Toen ik bijna 14 was, en voor redenen die alleen bij mijn moeder bekend zijn, mocht ik van haar een eekhoorn-aapje kopen in de dierenwinkel. Een eekhoorn-aapje is een Centraal en Zuid-Amerikaans aapje, ongeveer 30 cm. groot; in die tijd kon men in de VS aapjes als huisdier kopen.
Ik denk dat mijn moeder dacht, toen ze zag dat haar oudste kind er nog niet overheen was dat vader het gezin had verlaten, zo’n 1 ½ jaar daarvoor, dat een huisdier voor mij, waar ik voor zou moeten zorgen en lief hebben, genezend zou kunnen werken. Ik noemde haar Tilly, al weet ik niet meer waarom ik haar juist die naam gaf.
Tilly was aan het begin erg schuw, en in de dierenwinkel klampte ze zich vast aan de andere aapjes die bij haar in de kooi zaten. Misschien was het haar hulpbehoevendheid dat resoneerde met mijn eigen pijn dat me tot haar aantrok, maar als jonge tiener begreep ik die krachten in mij nog niet. Ze kwam thuis, niet zeker betreffende mij en mijn bedoelingen, onzeker, ze reageerde niet op mijn stem, en de eerste dagen at ze zelfs niet.

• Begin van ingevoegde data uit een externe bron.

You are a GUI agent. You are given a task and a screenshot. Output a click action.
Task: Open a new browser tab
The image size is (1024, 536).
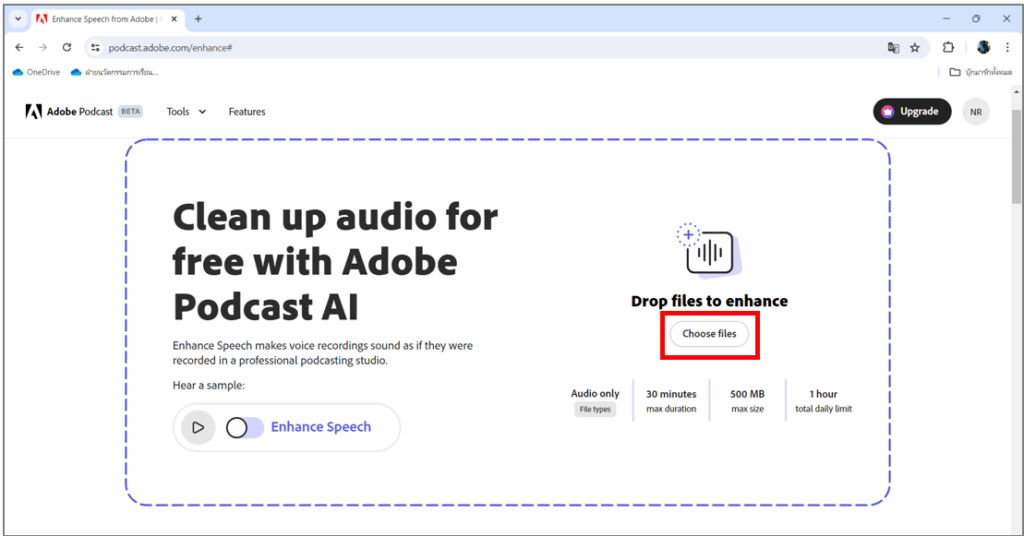[198, 19]
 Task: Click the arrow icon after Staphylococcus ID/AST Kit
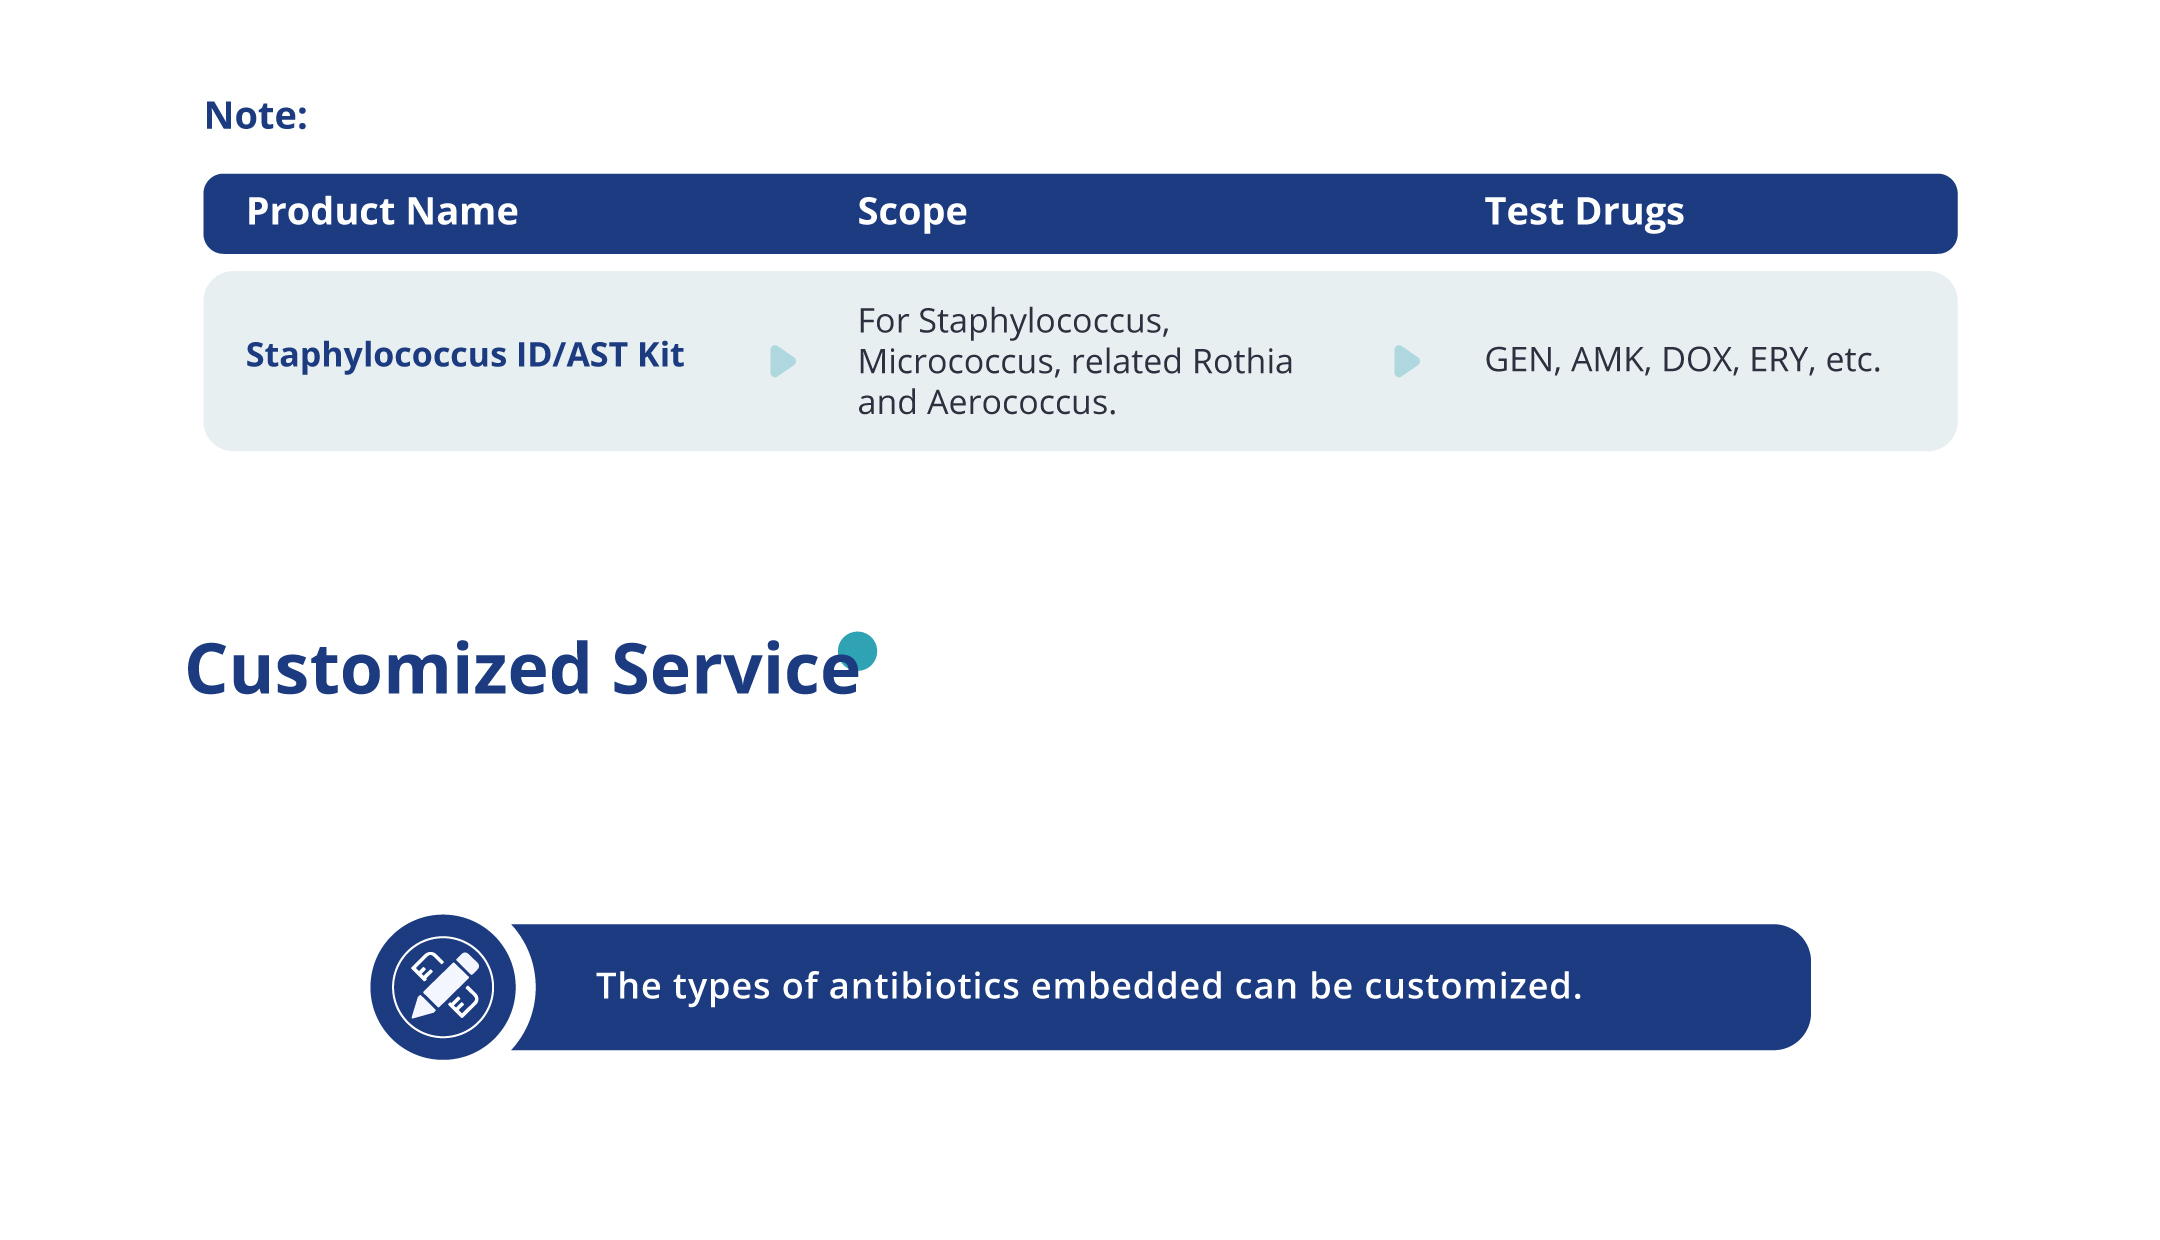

De manier waarop ze reageerde, doet me denken aan christenen, als er een gesprek over gemeenschap met de Vader ontstaat. Religie maakt een kooi van onzekerheid en angst rondom mensen, dwingt ze in een hoekje, nerveus naar de Vader turend vanachter hun beschermende tralies van angst, onzeker over Zijn ware intenties ten opzichte van hen.
Gemeenschap met de Vader en Zoon
Toen de apostel Johannes zijn eerste brief opende, zei hij dit: “….hetgeen wij gezien en gehoord hebben, verkondigen wij ook u, opdat ook gij met ons gemeenschap zoudt hebben. en onze gemeenschap is met de Vader en met Zijn Zoon Jezus Christus.”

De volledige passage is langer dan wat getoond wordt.